Meet all HIPAA Security Rule, Privacy Rule, and Breach Notification Rule obligations, ensuring Protected Health Information (PHI) remains protected across your covered entity or business associate organisation.
HIPAA compliance requires administrative, physical, and technical safeguards for electronic PHI (ePHI) and documented proof that they work. The HHS Office for Civil Rights has levied over $130M in penalties since 2016. Our programme is designed to produce the documented evidence that OCR investigators look for: a completed Security Risk Analysis, documented risk treatment, trained workforce, and a tested breach notification procedure.

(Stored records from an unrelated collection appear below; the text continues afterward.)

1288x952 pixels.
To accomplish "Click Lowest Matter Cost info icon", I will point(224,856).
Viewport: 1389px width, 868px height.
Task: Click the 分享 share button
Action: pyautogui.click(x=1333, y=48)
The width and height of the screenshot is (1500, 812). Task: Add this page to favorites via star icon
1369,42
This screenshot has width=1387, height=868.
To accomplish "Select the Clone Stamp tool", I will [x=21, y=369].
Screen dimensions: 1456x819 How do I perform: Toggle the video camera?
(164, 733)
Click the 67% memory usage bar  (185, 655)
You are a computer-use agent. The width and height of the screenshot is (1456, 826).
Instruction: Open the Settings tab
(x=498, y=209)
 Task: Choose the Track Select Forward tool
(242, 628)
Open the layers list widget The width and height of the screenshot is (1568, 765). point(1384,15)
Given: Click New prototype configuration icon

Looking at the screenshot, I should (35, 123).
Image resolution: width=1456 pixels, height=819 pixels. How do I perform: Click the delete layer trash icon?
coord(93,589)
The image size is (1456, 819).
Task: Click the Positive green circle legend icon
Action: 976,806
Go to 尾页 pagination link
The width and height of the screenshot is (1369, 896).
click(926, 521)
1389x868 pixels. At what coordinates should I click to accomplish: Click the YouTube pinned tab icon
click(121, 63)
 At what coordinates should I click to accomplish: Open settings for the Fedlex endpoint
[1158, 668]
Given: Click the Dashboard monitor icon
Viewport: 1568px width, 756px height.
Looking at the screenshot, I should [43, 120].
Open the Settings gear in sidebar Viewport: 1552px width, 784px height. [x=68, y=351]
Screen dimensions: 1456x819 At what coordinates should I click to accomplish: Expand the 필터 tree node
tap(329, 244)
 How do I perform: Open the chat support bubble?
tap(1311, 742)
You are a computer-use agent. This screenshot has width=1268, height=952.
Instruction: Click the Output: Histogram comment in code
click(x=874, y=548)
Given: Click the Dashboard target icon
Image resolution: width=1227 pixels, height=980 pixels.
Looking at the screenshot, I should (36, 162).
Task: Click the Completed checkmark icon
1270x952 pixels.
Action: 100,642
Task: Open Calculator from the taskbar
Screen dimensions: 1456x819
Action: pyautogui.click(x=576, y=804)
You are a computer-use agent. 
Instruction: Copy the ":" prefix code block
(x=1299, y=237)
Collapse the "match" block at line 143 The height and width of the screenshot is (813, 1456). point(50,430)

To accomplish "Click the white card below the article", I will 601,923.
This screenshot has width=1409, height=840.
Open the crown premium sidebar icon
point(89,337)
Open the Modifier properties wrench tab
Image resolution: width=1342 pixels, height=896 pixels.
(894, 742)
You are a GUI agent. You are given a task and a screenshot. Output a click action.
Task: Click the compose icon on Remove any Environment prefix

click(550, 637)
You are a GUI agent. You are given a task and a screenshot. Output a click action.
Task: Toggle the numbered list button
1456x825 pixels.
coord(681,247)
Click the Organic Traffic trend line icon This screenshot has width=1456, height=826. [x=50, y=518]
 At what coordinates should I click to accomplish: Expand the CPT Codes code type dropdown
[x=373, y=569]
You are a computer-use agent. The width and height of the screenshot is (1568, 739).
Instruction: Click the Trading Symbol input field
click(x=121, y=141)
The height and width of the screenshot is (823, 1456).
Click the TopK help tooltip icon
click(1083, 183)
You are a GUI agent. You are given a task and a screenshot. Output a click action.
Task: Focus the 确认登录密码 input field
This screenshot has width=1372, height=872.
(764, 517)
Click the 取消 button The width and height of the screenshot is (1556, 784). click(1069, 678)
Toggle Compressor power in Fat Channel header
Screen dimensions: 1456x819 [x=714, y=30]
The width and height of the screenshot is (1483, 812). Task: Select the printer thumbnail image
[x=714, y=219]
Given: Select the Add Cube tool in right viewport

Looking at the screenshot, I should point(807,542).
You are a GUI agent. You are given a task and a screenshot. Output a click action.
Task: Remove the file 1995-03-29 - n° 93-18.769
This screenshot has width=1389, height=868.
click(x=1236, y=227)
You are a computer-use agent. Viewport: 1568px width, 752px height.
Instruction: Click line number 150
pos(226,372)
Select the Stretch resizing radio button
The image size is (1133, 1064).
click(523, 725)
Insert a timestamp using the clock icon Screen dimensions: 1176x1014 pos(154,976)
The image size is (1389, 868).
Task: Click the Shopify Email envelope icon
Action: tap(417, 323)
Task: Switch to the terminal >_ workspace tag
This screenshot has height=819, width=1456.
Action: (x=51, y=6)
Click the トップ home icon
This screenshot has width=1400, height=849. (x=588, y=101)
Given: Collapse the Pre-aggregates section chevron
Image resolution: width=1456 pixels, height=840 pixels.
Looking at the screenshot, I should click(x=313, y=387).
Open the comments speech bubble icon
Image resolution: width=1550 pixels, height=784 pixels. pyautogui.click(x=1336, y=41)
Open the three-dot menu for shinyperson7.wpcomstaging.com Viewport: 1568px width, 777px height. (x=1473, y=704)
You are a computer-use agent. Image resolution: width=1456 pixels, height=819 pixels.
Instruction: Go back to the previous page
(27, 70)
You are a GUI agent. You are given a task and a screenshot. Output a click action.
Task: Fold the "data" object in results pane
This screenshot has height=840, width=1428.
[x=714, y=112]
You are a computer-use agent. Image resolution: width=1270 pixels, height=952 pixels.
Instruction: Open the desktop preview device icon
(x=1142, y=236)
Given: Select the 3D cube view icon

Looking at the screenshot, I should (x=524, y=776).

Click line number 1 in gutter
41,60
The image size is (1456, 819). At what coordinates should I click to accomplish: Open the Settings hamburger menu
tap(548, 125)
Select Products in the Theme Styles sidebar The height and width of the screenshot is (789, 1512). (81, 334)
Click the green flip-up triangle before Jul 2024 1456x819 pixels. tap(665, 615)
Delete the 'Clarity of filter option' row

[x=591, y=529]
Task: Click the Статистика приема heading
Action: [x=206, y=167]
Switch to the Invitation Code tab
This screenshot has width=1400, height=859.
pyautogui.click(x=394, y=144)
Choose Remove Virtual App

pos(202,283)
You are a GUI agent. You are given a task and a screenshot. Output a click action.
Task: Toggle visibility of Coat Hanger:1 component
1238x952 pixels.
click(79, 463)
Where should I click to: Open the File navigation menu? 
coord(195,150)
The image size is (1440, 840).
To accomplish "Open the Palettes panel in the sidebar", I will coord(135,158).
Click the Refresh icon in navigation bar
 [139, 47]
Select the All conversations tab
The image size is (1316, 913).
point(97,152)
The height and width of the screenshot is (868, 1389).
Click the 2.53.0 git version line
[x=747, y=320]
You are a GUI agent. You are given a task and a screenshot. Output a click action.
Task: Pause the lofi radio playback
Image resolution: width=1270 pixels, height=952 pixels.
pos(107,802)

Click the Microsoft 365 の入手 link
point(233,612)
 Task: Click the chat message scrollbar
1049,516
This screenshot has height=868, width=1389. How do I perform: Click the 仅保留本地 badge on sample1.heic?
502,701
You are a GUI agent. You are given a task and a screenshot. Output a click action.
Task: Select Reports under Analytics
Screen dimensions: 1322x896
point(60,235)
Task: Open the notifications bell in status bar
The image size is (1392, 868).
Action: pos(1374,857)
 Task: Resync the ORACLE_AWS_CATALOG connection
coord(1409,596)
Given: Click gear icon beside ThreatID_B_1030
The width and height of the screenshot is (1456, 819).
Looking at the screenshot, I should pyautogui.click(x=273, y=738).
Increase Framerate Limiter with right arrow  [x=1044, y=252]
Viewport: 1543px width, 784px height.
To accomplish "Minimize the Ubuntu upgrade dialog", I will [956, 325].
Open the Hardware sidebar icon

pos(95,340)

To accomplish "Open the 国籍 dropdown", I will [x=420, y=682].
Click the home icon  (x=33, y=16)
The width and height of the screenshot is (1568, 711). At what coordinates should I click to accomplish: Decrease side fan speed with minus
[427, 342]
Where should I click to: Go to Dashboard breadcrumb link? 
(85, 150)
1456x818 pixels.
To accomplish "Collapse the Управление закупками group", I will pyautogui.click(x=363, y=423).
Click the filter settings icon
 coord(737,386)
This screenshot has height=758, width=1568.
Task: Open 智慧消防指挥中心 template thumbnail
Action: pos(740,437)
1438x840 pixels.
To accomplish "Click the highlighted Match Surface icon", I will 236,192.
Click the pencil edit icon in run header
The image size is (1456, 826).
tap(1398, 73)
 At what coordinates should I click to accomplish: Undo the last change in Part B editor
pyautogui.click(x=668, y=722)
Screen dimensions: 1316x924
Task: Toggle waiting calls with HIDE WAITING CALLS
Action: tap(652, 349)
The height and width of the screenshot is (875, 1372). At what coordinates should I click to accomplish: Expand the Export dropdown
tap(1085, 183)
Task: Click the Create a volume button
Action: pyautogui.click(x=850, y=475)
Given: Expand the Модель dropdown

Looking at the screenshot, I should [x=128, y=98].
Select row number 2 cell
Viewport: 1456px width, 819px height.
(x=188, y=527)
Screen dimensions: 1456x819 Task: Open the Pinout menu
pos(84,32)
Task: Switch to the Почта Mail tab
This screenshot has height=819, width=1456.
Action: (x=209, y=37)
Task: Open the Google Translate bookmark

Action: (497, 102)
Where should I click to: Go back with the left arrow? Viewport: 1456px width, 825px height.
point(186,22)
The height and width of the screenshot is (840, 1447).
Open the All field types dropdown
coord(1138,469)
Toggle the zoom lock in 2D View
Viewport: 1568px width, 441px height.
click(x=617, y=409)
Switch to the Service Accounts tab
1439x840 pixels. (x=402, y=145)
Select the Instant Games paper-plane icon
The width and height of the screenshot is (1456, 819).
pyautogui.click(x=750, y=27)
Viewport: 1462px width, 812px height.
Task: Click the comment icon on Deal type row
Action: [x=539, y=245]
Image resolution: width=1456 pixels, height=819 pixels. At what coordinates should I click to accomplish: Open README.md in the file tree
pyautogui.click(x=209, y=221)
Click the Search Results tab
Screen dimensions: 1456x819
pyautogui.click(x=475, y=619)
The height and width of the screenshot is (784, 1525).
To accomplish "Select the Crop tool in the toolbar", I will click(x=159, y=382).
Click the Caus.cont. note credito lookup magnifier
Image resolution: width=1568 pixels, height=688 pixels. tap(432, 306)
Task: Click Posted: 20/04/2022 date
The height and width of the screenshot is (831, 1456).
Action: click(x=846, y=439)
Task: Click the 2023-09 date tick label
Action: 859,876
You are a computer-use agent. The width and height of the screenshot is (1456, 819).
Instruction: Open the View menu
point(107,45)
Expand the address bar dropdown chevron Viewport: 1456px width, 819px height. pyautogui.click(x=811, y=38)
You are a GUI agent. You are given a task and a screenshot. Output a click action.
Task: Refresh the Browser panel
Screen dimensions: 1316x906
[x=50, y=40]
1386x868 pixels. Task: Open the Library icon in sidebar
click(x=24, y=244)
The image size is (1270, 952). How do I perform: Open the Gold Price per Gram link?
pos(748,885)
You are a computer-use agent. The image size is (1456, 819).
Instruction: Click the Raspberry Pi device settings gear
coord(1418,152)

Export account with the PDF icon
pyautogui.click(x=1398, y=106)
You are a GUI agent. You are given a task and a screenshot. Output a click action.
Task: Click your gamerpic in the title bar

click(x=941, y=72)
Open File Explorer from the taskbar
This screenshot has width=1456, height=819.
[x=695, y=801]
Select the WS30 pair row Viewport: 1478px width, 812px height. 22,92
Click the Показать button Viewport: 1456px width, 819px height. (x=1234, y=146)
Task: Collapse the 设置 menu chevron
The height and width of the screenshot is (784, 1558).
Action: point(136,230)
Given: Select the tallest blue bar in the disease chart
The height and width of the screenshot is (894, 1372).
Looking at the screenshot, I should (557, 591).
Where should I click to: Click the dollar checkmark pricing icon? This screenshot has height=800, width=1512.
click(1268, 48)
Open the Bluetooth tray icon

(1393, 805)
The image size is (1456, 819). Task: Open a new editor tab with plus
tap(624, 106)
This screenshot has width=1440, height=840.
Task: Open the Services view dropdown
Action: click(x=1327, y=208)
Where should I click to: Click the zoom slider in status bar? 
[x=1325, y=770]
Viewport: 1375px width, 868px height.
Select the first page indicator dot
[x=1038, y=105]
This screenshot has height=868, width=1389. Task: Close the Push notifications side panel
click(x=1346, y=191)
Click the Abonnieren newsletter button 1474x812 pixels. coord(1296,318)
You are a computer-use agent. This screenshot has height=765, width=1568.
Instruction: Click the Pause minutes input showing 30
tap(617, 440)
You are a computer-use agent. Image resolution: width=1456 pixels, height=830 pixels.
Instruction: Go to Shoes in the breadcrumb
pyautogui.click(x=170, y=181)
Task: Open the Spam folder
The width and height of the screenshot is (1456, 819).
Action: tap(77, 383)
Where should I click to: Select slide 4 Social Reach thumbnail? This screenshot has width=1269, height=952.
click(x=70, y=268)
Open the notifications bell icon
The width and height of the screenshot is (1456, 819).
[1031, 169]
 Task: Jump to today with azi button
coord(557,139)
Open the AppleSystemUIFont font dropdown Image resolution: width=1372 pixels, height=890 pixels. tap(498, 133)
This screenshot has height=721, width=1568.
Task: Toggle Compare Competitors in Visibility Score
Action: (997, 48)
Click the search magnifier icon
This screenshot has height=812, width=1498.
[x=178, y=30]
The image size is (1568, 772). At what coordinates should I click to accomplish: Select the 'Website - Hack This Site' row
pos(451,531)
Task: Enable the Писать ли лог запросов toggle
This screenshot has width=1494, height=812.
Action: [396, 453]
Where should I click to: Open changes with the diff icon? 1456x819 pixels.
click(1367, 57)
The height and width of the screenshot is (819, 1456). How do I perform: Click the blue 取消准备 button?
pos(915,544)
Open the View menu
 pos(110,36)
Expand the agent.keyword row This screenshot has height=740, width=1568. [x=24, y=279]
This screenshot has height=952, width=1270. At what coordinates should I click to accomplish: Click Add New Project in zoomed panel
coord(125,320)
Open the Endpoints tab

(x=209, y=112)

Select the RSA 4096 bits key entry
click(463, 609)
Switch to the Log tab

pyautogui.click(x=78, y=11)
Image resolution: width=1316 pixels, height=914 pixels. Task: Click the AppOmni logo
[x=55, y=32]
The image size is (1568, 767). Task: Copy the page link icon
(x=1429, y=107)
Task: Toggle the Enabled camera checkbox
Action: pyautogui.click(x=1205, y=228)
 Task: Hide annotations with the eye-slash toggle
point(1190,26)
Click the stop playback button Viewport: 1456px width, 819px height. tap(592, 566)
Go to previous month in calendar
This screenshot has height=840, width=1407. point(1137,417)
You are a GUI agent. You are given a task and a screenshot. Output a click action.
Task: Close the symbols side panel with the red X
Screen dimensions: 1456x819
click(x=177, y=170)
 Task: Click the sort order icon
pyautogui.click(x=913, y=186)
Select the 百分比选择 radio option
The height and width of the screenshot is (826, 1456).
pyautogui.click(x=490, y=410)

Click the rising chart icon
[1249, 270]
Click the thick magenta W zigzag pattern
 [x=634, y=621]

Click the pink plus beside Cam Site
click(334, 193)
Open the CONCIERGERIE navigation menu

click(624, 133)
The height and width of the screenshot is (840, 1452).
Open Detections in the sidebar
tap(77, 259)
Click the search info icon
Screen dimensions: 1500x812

Complete the mandatory SRA per 45 CFR 164.308(a)(1)(ii)(A), identifying and assessing risks to ePHI across all systems.
Review, remediate, and track BAAs with every vendor handling PHI per 45 CFR 164.502(e) and 164.314(a)(2).
Assess access controls, audit logging, automatic logoff, ePHI encryption, and integrity controls per 45 CFR 164.312.
Assess workforce security, information access management, training, contingency planning, and evaluation per 45 CFR 164.308.
Assess facility access controls, workstation security, and device/media controls per 45 CFR 164.310 across all ePHI locations.
Implement 60-day breach notification per 45 CFR 164.408 to HHS and affected individuals, with media notification thresholds.
Implement ePHI encryption at rest and in transit per 45 CFR 164.312(a)(2)(iv) and 164.312(e)(1) across all systems and backups.
Deploy RBAC, unique user IDs, emergency access, and automatic logoff per 45 CFR 164.312(a)(1) for all ePHI systems.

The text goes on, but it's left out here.